When the death occurs a death certificate will be issued, you will need several original certificates for official entities and if the death certificate is not in Spanish,  it has to be officially translated and legalised (apostille) by the foreign office, this part of the process can be simplified if you request an international death certificate which is already translated.

If the person died abroad their death will be registered in according to the laws of that country.

In cases of intestacy, to be able to deal with someone’s estate, you will need to get a grant of probate (letters of administration) from the Probate Registry; this can be applied for via your solicitor in the UK.  The probate also needs to be legalised by the foreign office.  These documents including the apostilles need to be translated by an official translator before taken to the notary public in Spain for the inheritance deeds to be drawn up following your lawyer’s instructions.

The rules regarding inheritance in the UK changed on the 1st February 2009.

If you are married or in a civil partnership and your estate is worth less than 250.000 pounds including your house, your spouse inherits everything.

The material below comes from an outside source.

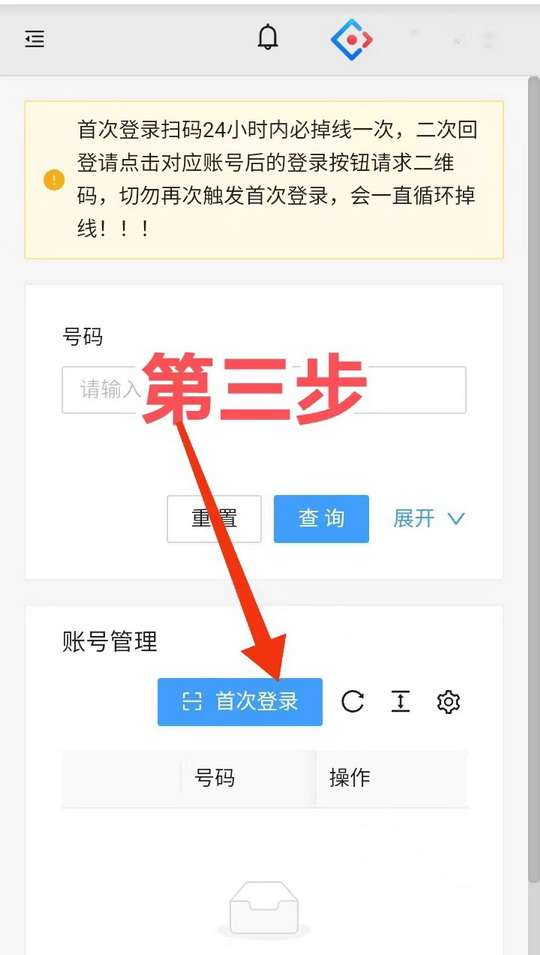Click the empty inbox placeholder icon
The image size is (540, 955).
264,911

The rest will go to either the children (if any is under 18 years old, this share will be held in trust until the child reaches 18) or if there are no descendents, to the parents.

If the person who died in Spain was a British national, the death can be also registered with the British Consul.

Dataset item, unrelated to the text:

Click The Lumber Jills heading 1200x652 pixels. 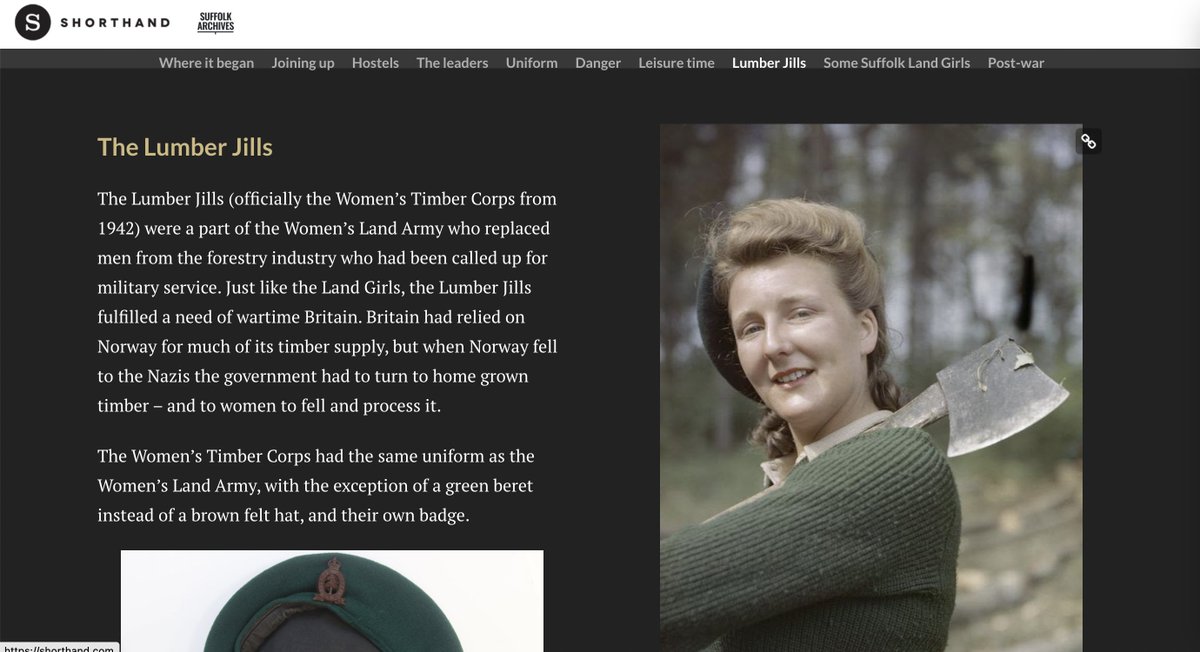[x=185, y=147]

Your lawyer in Spain will need: – Death certificate, translated and legalised; Copy of the passport (if any) and N.I.E (if any); Probate translated and legalised; Power of attorney from the heirs; Copy of their passports; N.I.E of the beneficiaries;  and a list of assets.  In some cases, copies of birth and marriage certificates and a certificate of law to confirm to the Spanish authorities that the dispositions in the will are lawful are also needed.

Your solicitor in Spain will request certificates from the Central Registry of Spanish Wills for the inexistence of Wills and life insurance policies.

If the deceased had a bank account either open in their name or in joint names with someone else, then you will need to get a certificate from the bank stating how much was in the account at the time of death, as soon as you notify the bank of the death, the account will be frozen until the inheritance is completed.

In Spain the amount to be paid is calculated by reference to each beneficiary.  Under Spanish Law inheritance tax is paid also between spouses, so if you and your spouse are the joint owners of a property and your spouse dies, you will have to pay inheritance tax on the half of the property that your spouse owned, the tax free allowance and rates are different in according to the beneficiary relationship to the deceased, and if you are resident in Spain.  If you die intestate in Spain and there are no claims, there is always the risk the estate will go to the Spanish Government.

It is always best to have a Spanish Will, not only to speed up the inheritance procedure but to protect your property and prevent complications.